──────── Data shown

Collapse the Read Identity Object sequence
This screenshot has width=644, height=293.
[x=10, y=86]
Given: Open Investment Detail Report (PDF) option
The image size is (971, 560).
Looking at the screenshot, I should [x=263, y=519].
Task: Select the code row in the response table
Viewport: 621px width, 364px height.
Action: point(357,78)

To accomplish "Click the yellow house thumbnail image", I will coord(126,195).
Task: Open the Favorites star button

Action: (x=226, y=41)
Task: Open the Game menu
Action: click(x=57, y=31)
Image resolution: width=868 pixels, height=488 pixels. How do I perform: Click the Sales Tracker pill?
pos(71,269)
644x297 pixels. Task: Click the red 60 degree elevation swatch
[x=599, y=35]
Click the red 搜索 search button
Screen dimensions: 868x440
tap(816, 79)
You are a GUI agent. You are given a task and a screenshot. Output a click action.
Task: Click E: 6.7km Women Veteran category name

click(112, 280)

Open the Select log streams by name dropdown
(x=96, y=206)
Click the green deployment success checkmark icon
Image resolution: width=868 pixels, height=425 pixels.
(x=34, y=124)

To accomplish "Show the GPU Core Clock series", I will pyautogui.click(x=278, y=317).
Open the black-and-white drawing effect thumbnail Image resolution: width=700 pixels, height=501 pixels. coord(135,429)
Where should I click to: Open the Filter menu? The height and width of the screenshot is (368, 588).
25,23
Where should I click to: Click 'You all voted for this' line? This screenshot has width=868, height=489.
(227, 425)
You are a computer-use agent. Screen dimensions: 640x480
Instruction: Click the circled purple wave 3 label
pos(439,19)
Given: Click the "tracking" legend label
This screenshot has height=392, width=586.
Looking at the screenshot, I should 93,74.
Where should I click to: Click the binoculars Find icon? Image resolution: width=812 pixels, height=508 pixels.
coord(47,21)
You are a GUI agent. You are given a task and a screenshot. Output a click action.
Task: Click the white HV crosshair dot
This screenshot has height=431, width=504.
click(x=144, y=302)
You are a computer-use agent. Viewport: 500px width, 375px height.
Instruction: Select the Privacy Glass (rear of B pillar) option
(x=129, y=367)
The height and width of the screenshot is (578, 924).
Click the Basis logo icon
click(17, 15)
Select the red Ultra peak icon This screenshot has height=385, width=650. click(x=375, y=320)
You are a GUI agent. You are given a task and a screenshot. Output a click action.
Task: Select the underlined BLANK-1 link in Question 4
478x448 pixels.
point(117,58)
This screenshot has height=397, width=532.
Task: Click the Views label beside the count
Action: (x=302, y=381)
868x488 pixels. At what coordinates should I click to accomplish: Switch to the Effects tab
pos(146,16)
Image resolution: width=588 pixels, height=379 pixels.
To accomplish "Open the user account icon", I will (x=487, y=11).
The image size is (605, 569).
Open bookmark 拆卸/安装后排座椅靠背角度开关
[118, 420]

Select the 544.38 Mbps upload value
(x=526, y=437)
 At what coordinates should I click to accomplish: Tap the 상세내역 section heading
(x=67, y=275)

────────────────

Task
Every line above that holds the word "white" should be copied out.

Exercise solution
Open the black-and-white drawing effect thumbnail Image resolution: width=700 pixels, height=501 pixels. coord(135,429)
Task: Click the white HV crosshair dot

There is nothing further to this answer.